• [EXERCISE TEXT]
^^^^^^^^^^^^^^^^

Plaintiff was a 64 year old former citrus plant packer who had been 100% disabled for a number of years when she visited Dr. M., a general dentist, to have upper and lower partial dentures made. Within a week after the insertion of the lower partial denture, the patient began to complain to the dentist that she had a sore under the denture on the left side, that she feared she had cancer and that her father had oral cancer.
Her complaints were largely dismissed and the dentist and dental assistants polished down part of the denture several times during the two months following insertion of the denture. The patient claimed that twice during the two months after insertion, the dentist advised her to leave the partial denture out and not wear it for brief periods.
The patient continued to complain and eventually, five months after insertion, the dentist made a progress note that documented that she had a “denture sore,” for the first time. He again told her to leave the denture out and three days later, she returned complaining that the sore was bigger and hurting more. The dentist dismissed her complaints, writing a note that said she was “healing better.”
Six days later, the patient’s “denture sore” was biopsied by an oral surgeon and proven to be infiltrating Stage III squamous cell carcinoma. The patient underwent a wide excision including partial mandibulectomy and radical neck dissection followed by radiation therapy. She developed osteoradionecrosis and lost her entire left mandible despite having gone through 87 hyperbaric oxygen “dives”. She also had several recurrences which further disfigured her and eventually resulted in the loss of her tongue.

^^^^^^^^^^^^^^^^

• [RECORD SET]
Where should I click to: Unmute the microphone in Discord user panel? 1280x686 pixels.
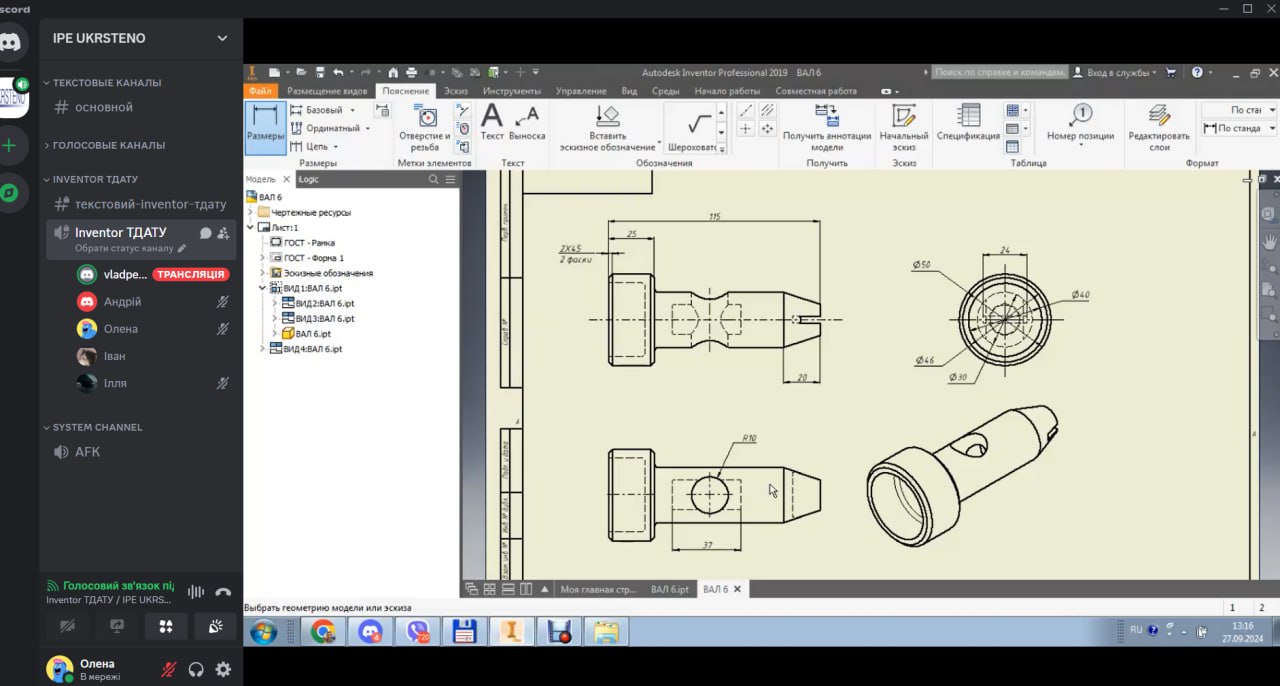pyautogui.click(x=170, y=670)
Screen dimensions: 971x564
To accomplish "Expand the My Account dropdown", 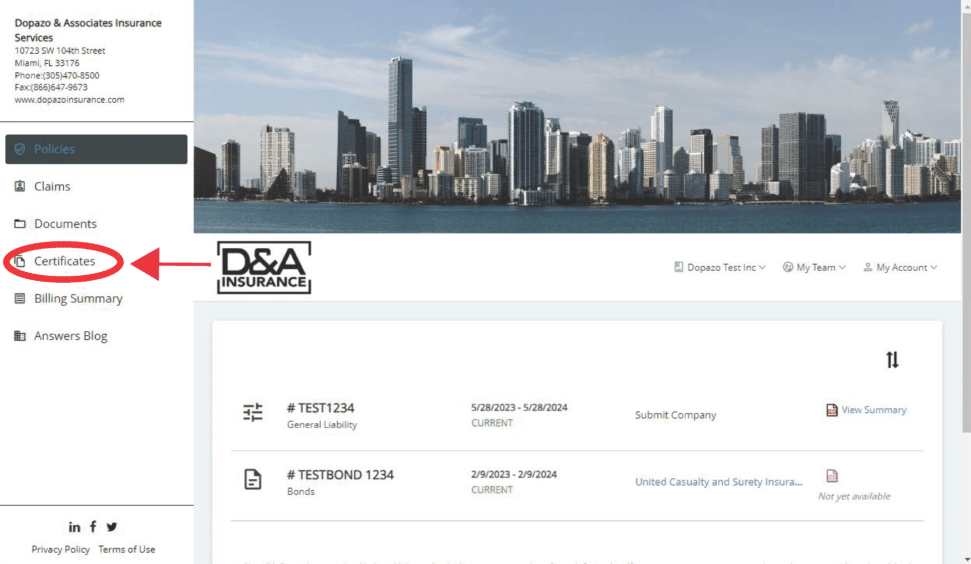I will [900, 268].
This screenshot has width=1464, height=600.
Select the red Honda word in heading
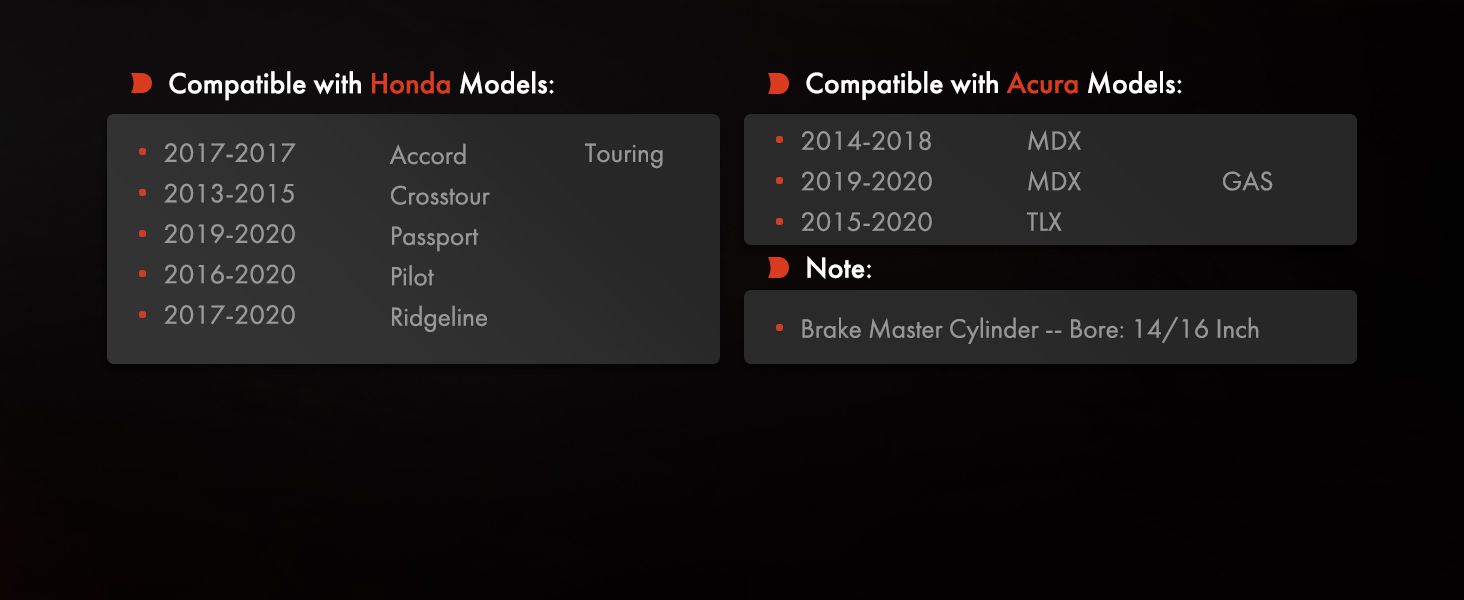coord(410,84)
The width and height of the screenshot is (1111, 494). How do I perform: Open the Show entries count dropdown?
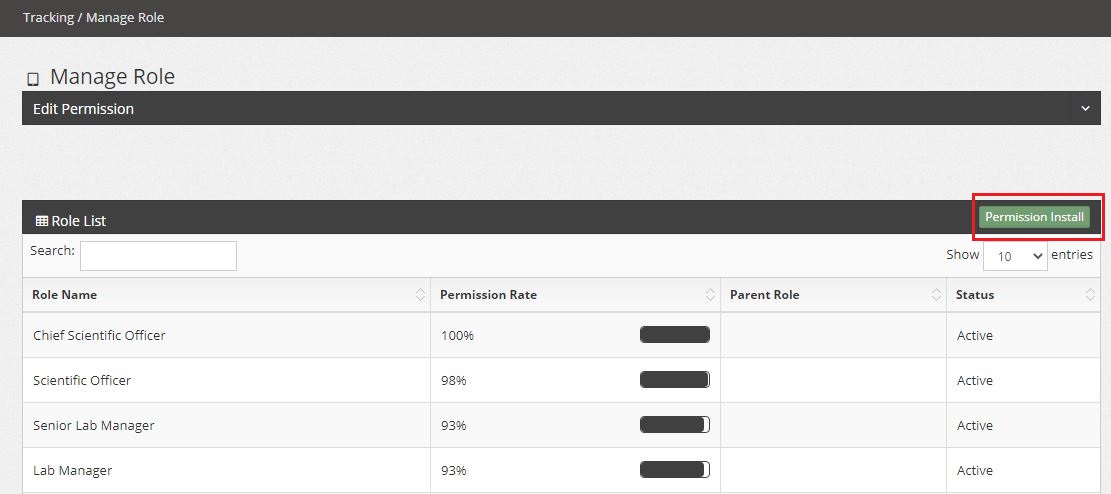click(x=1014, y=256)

^^^^^^^^^^^^^^^^

• [PROBLEM 1] In the case summary, what did the oral surgeon's biopsy prove the "denture sore" to be?
• [PROBLEM 2] Please sum up the case summary in two sentences.
• [PROBLEM 3]
Decide whether each statement agrees with the case summary, answering yes or no and quoting the words that settle it:
(a) The dentist first recorded a "denture sore" five months after the denture was inserted.
(b) The dentist himself performed the biopsy.
(c) The patient underwent 87 hyperbaric oxygen treatments.
Work from the case summary alone, not the rows.

• [OUTPUT 1] Infiltrating Stage III squamous cell carcinoma.

• [OUTPUT 2] A 64-year-old disabled woman complained to her general dentist of a sore under her new lower partial denture and feared cancer, but for months he largely dismissed her complaints and polished the denture. When an oral surgeon biopsied the sore, it proved to be Stage III squamous cell carcinoma, and despite surgery, radiation and hyperbaric oxygen treatment she lost her entire left mandible and eventually her tongue.

• [OUTPUT 3]
(a) Yes: "eventually, five months after insertion, the dentist made a progress note that documented that she had a “denture sore,” for the first time"
(b) No: "the patient’s “denture sore” was biopsied by an oral surgeon"
(c) Yes: "despite having gone through 87 hyperbaric oxygen “dives”"